Golgona Anghel e a sociedade do cansaço
DOI:
https://doi.org/10.21747/21832242/litcomp53a13Keywords:
Poesia portuguesa contemporânea, Golgona Anghel, cansaço, ironia, desencantoAbstract
Desenvolve-se uma reflexão em torno do trabalho poético de Golgona Anghel, sobretudo em poemas cujas imagens construídas podem ser pensadas criticamente por meio da perspectiva da “sociedade do cansaço”, de Byung-Chul Han (2017). A relação entre a poesia de Golgona e a “sociedade paliativa” (Han, 2021) ao demarcar um lugar de negação da dor, na qual a voz lírica, altamente irônica, vai de encontro com os transtornos mentais coletivos que temem a algofobia.
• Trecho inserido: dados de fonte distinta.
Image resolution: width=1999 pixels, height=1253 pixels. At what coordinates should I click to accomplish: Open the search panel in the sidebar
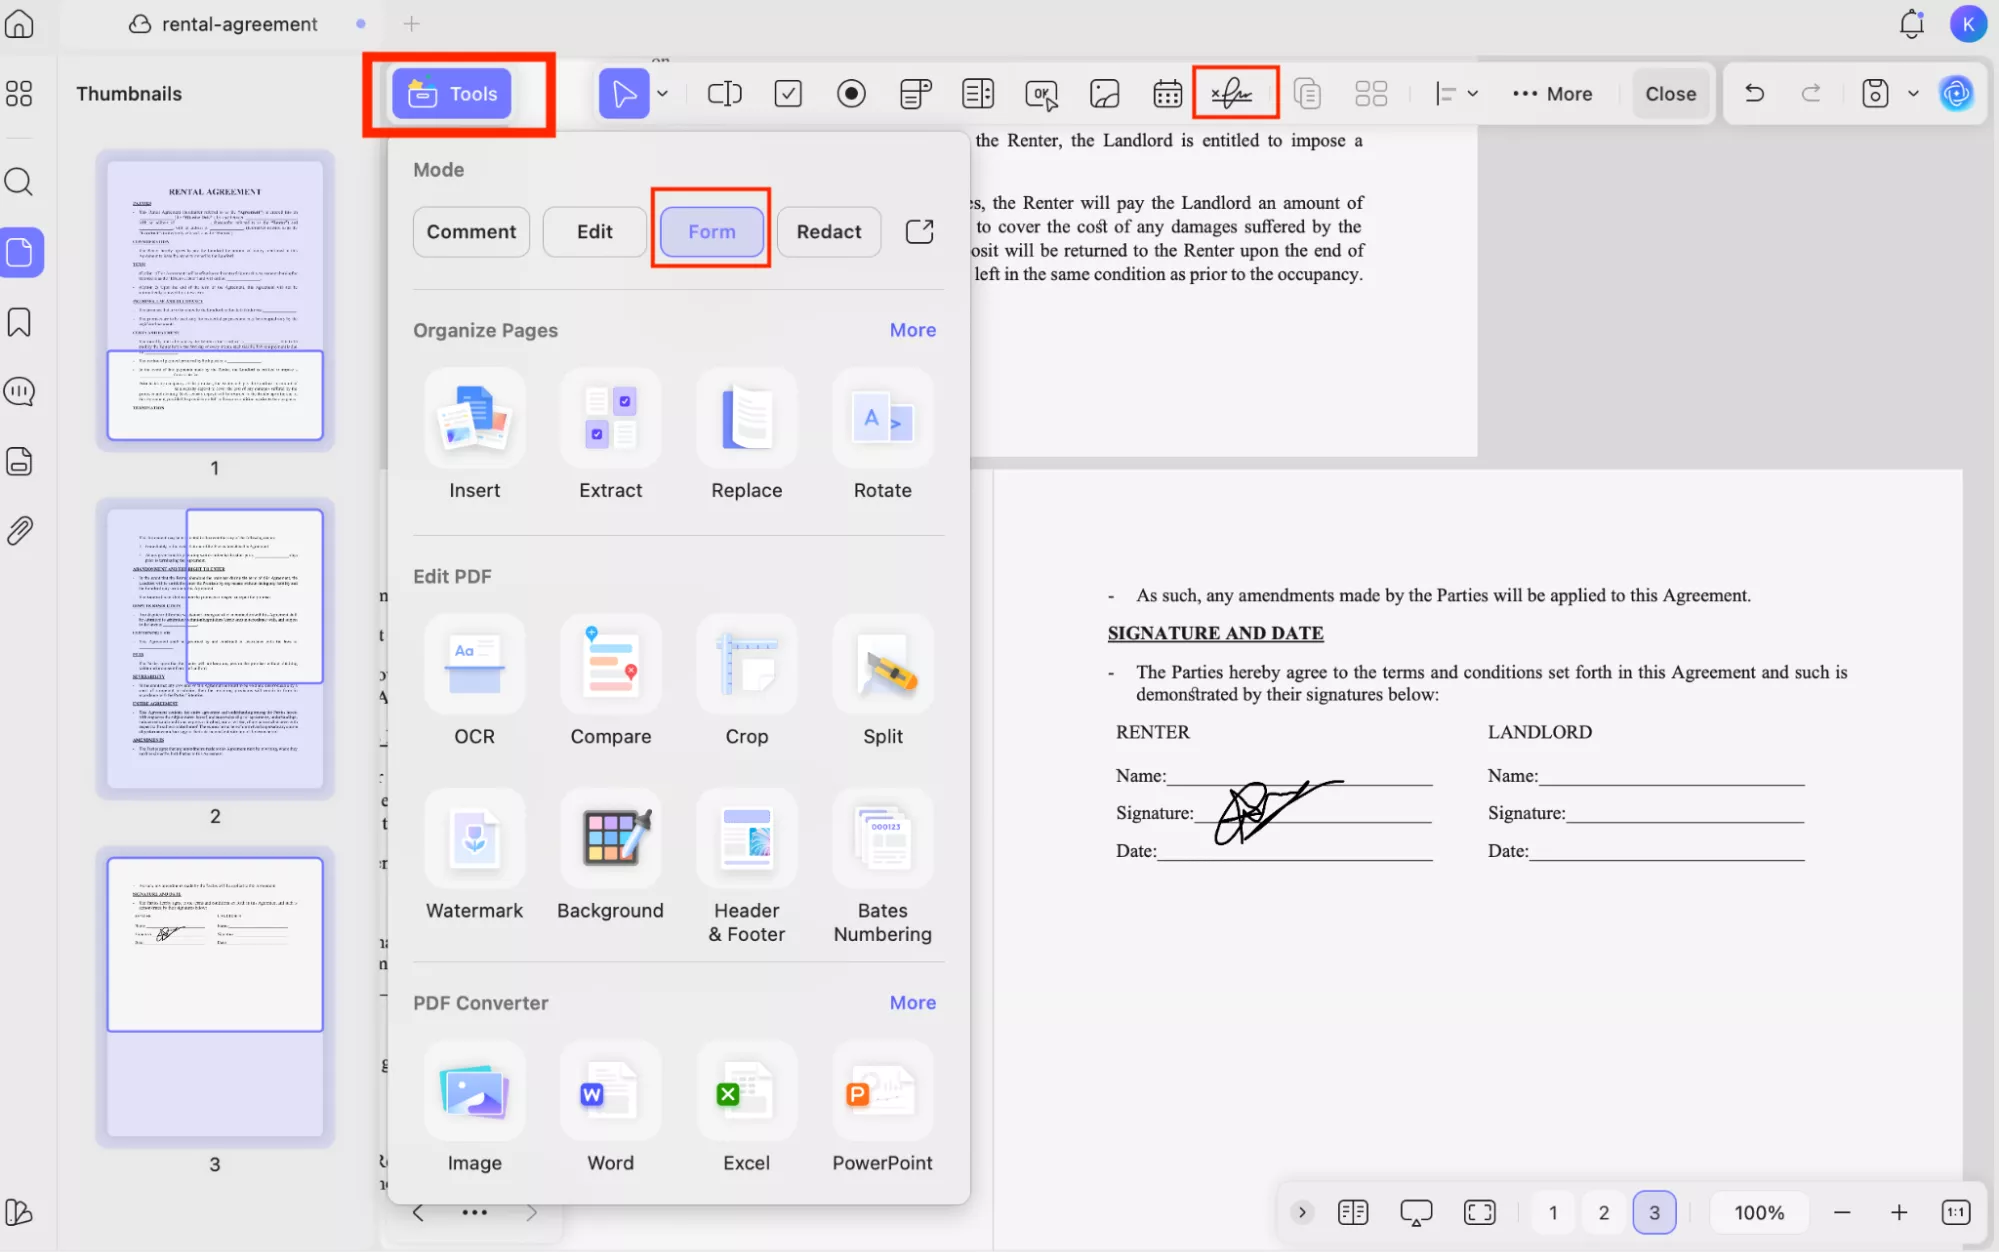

Ao se projetar nos poemas, a poeta se insere no meio social urbano e, junto dos sujeitos citadinos, todos passam a ter a vida monitorada por dispositivos digitais, com demandas internas infinitas que os adoecem. O tom desencantado e sarcástico, bem como a dicção risível, embora melancólica, presentes nos poemas do livro Nadar na piscina dos pequenos (2017) marcam o posicionamento ético da poeta frente às imposições da vida apressada da sociedade neoliberal.